'Apoletliler arası güç savaşları', bitmiş midir?
TSK’de yani terfi ve tâyin dönemine yaklaşıldıkça, iki sene önce Büyükanıt lehinde ve aleyhinde, gizli adreslerden her tarafa gönderilen ‘msn’ veya ‘e-mail’ mesajlarının nasıl buğucu bir noktaya geldiğini hatırlayalım..
özellikle Org. Hilmi özkök, kendi Gen. Kur. Başk.lığı zamanında, ordunun darbeci eğilimlerden uzak tutulması ve daha modern bir ordu anlayışıyla hareket ettiği için çok eleştirilmişti; en başta da, o zamanlar Hürriyet’te yazan E. ç. gibi kemalist/ laik’lerce..
Ve Büyükanıt onlar için bir ümid idi..
Onun için de, Büyükanıt’ın KKK olduğu sırada ortaya çıkan ‘Şemdinli Bombalaması’ ve onu yapanların Büyükanıt tarafından ‘iyi çocuklar’ diye tezkiye olunmasından sonra ortaya çıkan çalkantılar sonunda, Erdoğan Hükûmeti beklenmiyen bir şey yaptı ve geleceğin Gen. Kur. Başkanı adayının YAŞ tarafından tavsiyesini beklemeden, YAŞ toplantısından 3-4 gün önce, kendi inisiyatifiyle, Büyükanıt’ı Gen. Kur. Başkanı olarak açıklayıvermişti..

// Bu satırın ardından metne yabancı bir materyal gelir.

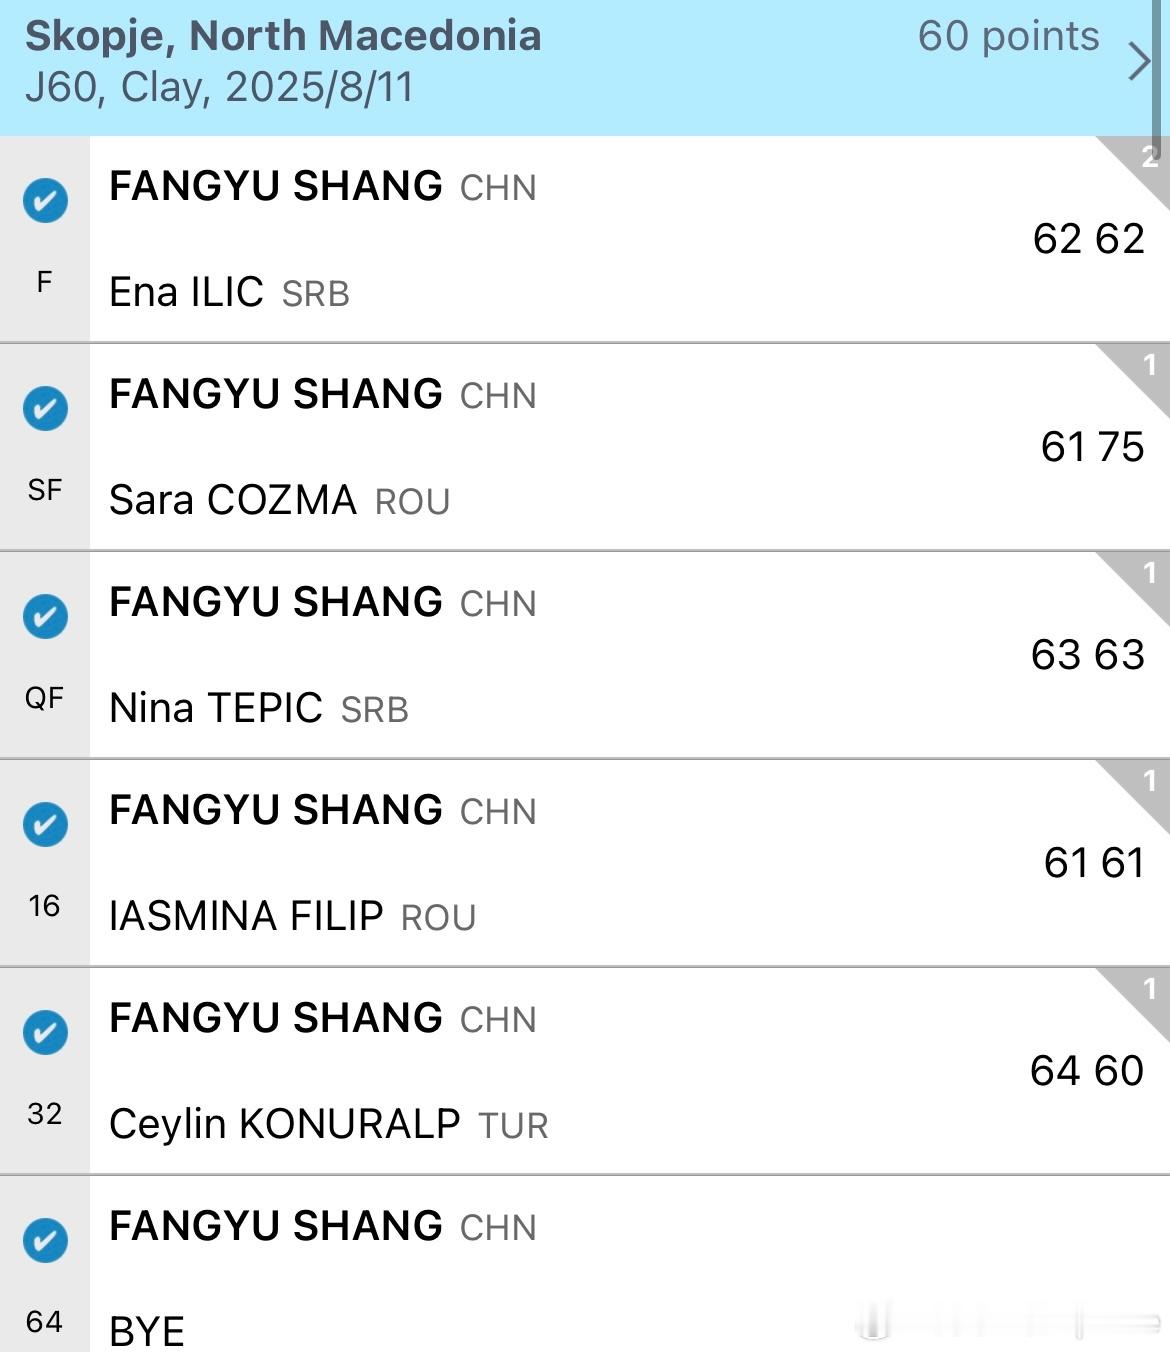Click blue checkmark icon for QF match
This screenshot has width=1170, height=1352.
pos(45,616)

Bu sene Büyükanıt emekli olacak.. Teamül gereği, KKK. Org. İlker Başbuğ’un Gen. Kur. Başk. olması bekleniyor.. Ama, ‘mutlaka böyle olacak..’ diye bir şey yok.. Yani, Hükûmet, sadece bir ‘tasdik /onama’ mekanizması değil; gerektiğinde, inisiyatif kullanabilir..
Hatırlayalım.. 1978’de, Demirel Hükûmeti, Gen. Kur. Başk.lığı’na KKK. Org. Ali Fethî Esener ‘i önermiş; ama, bu istek, zamanın c.başkanı Fahrî Korutürk tarafından geri çevrilmişti. Esener’in Cuma namazlarına gittiği iddia olunuyordu.. Korutürk’ün bu konuda hassas bir ‘kemalist’ olarak davranması gerekiyordu. Hükûmet de başka isim bildirmeyince, 30 Ağustos’a gelindi 4- 5 orgeneral birden otomatik olarak emekli oldu ve en kıdemsiz org. olan Ken’an Evren, en kıdemli org. durumuna ve Gen. Kur. Başkanlığı’na o geldi ve iki sene sonra da, 12 Eylûl 1980 Askerî Darbesi’ni yaptı; Demirel’i devirdi!!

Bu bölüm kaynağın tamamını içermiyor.